Senado aprova marco dos minerais críticos e vai à sanção – TrendsCE
Fonte: trendsce.com.br | Data: 03/09/2026 09:30:00
Congresso avança em projetos sobre minerais críticos, combustíveis, data centers e escala 6×1 durante esforço concentrado antes das eleições. (Foto: Lula Marques/Agência Brasil)
O Congresso Nacional avançou na última quarta-feira (2) em projetos que afetam os setores de energia, petróleo e gás e mineração. As medidas integram o esforço concentrado do Legislativo antes das eleições de outubro e incluem o marco dos minerais críticos, regras mais duras contra crimes envolvendo combustíveis e novas ferramentas para fiscalização do setor.
No Senado, os parlamentares aprovaram o PL 2780/2024, que cria o marco legal dos minerais críticos. O texto, relatado pelo senador Eduardo Braga (MDB-AM), segue agora para sanção presidencial. A proposta estabelece diretrizes para atividades relacionadas a minerais considerados estratégicos para a economia e para setores ligados à transição energética e à tecnologia.
Além disso, o Senado aprovou o projeto que aumenta as penas para roubo e furto de petróleo e combustíveis. A proposta também amplia o alcance das medidas contra a cadeia que sustenta a comercialização de produtos de origem ilegal.
Combate ao mercado ilegal de combustíveis
A medida permite que o poder público alcance diferentes etapas da cadeia envolvida nos crimes. Dessa forma, a legislação passa a atingir não apenas quem desvia os produtos, mas também agentes que participam da distribuição, armazenamento e comercialização.
O Instituto Combustível Legal (ICL) avalia que a mudança pode dificultar a entrada de combustíveis desviados no mercado formal. A entidade também destaca o impacto sobre receptadores, operadores logísticos e estabelecimentos que negociam produtos de origem ilegal.
Ainda dentro dessa agenda, a Comissão de Infraestrutura do Senado aprovou o PLP 109/2025. O projeto regulamenta o acesso da Agência Nacional do Petróleo, Gás Natural e Biocombustíveis (ANP) a informações fiscais e integra o conjunto de propostas discutidas após a Operação Carbono Oculto.
Apesar da aprovação na comissão, a análise pelo Plenário ficou para outra oportunidade. O projeto, portanto, permanece entre as medidas que ainda dependem de avanço no Congresso.

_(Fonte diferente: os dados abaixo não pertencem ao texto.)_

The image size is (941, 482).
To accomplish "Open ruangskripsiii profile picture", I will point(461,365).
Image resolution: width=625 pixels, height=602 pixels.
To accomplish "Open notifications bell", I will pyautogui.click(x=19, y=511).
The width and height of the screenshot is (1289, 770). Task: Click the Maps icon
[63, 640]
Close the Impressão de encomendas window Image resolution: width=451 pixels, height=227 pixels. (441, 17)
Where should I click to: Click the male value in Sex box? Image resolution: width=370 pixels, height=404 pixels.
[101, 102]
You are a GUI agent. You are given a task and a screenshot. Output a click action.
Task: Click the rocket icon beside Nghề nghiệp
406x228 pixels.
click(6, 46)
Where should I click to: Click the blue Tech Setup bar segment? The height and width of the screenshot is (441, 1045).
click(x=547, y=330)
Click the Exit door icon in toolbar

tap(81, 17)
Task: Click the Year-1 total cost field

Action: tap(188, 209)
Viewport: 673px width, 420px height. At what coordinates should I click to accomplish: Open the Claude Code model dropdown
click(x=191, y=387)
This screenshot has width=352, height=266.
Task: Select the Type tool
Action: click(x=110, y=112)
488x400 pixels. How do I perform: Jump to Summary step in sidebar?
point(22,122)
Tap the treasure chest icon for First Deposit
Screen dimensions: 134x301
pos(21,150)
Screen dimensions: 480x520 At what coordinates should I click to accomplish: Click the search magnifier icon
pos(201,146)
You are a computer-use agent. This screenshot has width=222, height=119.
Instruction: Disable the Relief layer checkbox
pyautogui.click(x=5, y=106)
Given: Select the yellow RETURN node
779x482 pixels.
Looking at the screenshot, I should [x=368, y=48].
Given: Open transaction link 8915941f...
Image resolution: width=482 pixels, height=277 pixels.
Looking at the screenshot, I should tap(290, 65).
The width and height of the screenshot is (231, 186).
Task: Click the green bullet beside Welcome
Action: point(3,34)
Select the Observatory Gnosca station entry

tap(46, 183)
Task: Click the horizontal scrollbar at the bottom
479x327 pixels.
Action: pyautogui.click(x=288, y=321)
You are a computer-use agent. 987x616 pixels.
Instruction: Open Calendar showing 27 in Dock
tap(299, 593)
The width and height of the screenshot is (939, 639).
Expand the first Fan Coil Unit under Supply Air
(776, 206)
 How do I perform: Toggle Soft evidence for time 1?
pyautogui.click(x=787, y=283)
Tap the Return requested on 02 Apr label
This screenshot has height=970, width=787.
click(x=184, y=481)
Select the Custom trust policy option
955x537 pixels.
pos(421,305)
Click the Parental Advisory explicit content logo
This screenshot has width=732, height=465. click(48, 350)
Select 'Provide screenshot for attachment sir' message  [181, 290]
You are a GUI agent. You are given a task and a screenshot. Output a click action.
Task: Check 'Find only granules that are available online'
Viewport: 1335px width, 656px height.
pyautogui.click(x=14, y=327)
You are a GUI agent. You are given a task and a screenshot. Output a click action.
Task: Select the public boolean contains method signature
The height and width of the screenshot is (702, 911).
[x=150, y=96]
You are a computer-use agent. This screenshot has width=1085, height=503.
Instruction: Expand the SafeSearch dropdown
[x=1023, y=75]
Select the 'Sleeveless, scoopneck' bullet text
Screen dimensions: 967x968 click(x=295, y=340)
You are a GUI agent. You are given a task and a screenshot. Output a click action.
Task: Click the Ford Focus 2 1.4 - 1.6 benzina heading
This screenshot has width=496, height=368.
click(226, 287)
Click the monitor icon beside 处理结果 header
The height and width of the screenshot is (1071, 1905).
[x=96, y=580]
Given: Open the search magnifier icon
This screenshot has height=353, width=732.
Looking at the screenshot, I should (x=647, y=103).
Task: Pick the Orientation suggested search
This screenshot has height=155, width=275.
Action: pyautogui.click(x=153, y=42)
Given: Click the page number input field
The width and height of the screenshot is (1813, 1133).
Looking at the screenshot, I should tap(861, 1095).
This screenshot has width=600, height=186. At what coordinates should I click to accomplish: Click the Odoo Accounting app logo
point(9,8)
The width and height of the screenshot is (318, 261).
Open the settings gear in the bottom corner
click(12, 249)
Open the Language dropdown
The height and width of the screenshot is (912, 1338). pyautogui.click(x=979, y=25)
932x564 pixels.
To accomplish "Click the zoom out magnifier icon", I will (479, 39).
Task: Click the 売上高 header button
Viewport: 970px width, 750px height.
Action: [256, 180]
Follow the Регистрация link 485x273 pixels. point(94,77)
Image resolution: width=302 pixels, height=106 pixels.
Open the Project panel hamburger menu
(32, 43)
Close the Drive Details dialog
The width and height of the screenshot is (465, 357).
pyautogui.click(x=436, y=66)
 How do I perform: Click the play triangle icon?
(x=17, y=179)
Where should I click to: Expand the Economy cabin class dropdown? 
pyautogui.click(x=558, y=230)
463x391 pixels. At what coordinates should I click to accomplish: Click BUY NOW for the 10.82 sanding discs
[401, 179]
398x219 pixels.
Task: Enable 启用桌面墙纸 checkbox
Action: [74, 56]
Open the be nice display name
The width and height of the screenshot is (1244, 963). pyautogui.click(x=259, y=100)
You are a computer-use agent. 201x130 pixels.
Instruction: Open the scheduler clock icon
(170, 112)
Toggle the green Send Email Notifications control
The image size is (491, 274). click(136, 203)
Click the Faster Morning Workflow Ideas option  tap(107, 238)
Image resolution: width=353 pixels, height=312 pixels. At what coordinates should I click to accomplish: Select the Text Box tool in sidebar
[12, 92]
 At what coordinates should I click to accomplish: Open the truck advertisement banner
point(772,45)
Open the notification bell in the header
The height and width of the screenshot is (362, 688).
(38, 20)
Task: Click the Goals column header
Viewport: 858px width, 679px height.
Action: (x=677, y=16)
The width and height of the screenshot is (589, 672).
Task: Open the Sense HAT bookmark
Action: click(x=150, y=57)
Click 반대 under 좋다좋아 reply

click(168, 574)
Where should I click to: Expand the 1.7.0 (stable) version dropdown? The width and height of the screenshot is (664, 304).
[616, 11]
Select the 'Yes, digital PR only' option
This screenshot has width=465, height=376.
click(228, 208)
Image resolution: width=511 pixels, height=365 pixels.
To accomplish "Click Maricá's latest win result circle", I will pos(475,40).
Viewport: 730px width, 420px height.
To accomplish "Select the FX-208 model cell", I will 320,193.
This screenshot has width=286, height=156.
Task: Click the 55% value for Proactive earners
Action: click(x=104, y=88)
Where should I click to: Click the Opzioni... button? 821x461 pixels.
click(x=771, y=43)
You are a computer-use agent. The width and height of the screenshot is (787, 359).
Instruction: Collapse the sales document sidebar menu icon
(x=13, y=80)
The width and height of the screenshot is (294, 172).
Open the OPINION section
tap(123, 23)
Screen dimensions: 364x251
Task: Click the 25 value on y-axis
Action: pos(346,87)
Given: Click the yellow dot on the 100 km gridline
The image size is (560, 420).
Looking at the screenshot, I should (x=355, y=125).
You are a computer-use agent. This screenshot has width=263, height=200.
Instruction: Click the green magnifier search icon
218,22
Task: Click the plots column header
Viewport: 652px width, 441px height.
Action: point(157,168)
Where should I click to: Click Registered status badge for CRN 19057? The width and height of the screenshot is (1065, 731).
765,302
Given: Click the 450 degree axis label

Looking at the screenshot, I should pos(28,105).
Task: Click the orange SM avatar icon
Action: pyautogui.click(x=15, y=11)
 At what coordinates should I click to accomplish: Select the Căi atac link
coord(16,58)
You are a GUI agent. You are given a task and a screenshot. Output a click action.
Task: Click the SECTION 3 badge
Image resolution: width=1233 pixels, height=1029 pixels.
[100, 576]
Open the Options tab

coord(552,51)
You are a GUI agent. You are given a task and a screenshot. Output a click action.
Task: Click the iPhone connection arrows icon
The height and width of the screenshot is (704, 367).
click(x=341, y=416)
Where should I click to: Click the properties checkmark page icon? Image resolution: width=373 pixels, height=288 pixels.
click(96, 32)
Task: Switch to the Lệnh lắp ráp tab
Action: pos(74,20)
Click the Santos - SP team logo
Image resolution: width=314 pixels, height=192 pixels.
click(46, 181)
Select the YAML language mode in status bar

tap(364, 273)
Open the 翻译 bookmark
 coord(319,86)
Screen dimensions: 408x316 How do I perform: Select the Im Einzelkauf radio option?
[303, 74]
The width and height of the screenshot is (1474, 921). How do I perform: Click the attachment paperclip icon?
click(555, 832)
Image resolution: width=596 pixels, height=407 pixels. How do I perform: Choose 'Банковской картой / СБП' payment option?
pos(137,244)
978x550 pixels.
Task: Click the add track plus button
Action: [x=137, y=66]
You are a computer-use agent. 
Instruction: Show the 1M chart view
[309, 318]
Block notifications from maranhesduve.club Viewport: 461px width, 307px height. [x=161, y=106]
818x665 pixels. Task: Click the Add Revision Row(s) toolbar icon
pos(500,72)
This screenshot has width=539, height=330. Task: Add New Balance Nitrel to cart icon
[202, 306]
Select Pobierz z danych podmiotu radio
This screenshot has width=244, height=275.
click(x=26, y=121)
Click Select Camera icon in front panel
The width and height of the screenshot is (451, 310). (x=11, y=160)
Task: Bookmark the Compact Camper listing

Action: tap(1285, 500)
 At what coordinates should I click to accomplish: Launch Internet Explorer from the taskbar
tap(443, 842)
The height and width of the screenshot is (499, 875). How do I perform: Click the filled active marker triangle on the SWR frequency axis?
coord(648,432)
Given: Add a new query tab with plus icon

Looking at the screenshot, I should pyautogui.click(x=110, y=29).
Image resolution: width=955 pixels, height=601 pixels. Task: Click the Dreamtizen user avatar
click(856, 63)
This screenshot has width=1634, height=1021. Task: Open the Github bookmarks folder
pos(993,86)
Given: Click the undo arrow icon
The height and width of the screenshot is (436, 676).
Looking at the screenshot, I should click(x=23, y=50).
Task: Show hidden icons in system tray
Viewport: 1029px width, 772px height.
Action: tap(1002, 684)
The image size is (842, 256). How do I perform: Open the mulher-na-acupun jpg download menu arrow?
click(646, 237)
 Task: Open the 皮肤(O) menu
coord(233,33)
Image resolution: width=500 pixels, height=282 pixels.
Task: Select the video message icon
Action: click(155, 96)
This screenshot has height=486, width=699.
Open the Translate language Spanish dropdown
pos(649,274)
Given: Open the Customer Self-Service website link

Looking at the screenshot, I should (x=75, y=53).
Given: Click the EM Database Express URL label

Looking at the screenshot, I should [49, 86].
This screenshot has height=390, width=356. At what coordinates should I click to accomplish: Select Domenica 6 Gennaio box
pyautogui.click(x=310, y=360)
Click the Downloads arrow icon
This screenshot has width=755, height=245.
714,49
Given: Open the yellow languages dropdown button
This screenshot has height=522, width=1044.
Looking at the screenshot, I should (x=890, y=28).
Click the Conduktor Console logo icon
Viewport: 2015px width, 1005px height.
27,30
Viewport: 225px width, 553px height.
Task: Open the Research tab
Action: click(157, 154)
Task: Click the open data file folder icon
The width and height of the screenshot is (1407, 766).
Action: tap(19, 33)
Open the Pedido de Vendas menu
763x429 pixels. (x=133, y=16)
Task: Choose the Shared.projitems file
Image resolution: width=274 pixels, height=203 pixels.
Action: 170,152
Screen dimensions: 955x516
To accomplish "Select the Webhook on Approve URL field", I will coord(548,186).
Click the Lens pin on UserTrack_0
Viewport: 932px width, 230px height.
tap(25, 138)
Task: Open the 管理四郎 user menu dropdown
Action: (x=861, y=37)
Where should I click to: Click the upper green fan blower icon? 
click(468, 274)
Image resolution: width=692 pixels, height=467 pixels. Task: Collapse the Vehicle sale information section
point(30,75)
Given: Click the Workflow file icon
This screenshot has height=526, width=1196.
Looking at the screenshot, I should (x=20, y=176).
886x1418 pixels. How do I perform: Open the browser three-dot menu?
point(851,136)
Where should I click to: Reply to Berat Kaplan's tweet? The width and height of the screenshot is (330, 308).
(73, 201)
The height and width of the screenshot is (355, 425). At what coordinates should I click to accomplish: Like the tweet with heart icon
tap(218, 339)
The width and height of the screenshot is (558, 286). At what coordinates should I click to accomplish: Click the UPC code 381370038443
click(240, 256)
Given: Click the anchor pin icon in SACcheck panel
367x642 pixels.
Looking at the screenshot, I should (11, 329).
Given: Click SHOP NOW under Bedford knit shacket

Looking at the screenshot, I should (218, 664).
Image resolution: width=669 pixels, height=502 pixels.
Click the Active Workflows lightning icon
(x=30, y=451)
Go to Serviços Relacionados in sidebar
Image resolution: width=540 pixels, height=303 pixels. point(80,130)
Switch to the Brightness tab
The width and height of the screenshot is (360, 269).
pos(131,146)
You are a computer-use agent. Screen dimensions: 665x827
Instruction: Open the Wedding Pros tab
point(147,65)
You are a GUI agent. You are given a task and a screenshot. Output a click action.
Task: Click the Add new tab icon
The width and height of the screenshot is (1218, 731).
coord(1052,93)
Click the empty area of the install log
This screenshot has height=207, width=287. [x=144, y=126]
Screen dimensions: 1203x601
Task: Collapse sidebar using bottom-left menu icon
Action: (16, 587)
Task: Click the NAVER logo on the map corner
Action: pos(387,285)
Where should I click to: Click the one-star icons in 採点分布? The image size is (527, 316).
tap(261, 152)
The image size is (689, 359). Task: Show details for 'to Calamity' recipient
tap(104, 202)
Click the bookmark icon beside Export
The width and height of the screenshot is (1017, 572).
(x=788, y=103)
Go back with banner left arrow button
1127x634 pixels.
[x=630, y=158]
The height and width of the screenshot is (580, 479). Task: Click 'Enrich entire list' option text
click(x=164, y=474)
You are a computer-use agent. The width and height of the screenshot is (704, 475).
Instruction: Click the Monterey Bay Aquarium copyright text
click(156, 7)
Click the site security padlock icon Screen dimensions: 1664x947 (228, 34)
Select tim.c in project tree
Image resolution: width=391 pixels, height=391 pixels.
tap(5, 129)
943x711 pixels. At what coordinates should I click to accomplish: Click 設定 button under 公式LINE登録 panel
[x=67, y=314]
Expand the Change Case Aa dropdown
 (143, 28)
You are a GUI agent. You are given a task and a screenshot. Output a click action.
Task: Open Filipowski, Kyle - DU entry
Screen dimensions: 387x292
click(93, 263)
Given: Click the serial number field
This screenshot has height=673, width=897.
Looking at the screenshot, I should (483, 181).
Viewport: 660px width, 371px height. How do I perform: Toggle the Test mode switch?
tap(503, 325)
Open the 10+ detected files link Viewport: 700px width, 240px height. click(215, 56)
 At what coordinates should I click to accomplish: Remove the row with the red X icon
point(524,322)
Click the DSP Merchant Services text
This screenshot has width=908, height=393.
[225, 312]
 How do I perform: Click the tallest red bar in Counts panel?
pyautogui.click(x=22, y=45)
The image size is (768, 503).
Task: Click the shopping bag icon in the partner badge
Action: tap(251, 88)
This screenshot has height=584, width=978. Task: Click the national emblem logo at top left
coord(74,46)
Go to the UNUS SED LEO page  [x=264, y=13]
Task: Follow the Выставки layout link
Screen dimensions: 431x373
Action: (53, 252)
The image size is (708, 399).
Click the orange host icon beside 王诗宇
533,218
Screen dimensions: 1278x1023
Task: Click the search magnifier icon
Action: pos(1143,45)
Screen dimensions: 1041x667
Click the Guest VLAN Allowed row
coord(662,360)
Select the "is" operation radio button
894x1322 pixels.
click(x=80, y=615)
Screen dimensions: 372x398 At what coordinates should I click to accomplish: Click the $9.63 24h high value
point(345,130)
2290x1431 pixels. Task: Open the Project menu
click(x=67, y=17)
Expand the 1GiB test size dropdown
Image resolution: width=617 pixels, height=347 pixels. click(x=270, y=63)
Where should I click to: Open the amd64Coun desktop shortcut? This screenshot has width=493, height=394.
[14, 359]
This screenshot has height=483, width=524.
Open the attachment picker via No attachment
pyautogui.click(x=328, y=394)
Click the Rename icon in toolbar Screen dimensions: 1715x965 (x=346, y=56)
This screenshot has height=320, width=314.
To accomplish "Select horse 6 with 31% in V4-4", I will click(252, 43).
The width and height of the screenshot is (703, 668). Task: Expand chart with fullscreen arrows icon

Redata entra na pauta da Câmara
Enquanto isso, a Câmara dos Deputados deve analisar nesta quinta-feira (3) o projeto que cria condições para a instalação e expansão de data centers no Brasil.
A proposta do Redata ganhou apoio de empresas de infraestrutura digital e de setores ligados à energia. Isso ocorre porque os grandes centros de processamento exigem oferta elevada e estável de eletricidade, além de investimentos em transmissão e conexão à rede.
O texto também abriu espaço para diferentes fontes de energia. Entre elas estão o gás natural, a energia nuclear e o biogás. Para o ministro de Minas e Energia, Alexandre Silveira, o programa pode ajudar o Brasil a disputar investimentos internacionais em infraestrutura digital.
Entretanto, ainda existe uma etapa legislativa para garantir a aplicação dos incentivos. O PLP 74/2026 precisa incluir de forma expressa os projetos com renúncias fiscais previstas no Orçamento de 2026 entre as exceções às restrições orçamentárias.
A proposta está na pauta da Câmara nesta quinta-feira. Depois, caso avance, seguirá para análise do Senado.
Fim da escala 6×1 fica para depois
Outro tema que perdeu espaço na agenda do Congresso foi o fim da escala 6×1. O Senado adiou novamente a votação da PEC 221/2019 após o governo avaliar que não havia quórum suficiente para levar a proposta ao Plenário.
Ao mesmo tempo, o senador Eduardo Braga sinalizou a apresentação de uma PEC paralela. A ideia é discutir regras específicas para atividades que dependem de regimes diferenciados de jornada e estabelecer mecanismos de adaptação para empresas.
A discussão pode atingir setores como offshore, aviação e navegação, que utilizam escalas próprias por causa das características das operações.
Assim, o esforço concentrado desta semana mantém na pauta temas com impacto direto sobre investimentos, infraestrutura e funcionamento de setores estratégicos. Para empresas de energia, mineração e infraestrutura digital, as próximas votações podem definir novas regras para investimentos e para a operação dos negócios.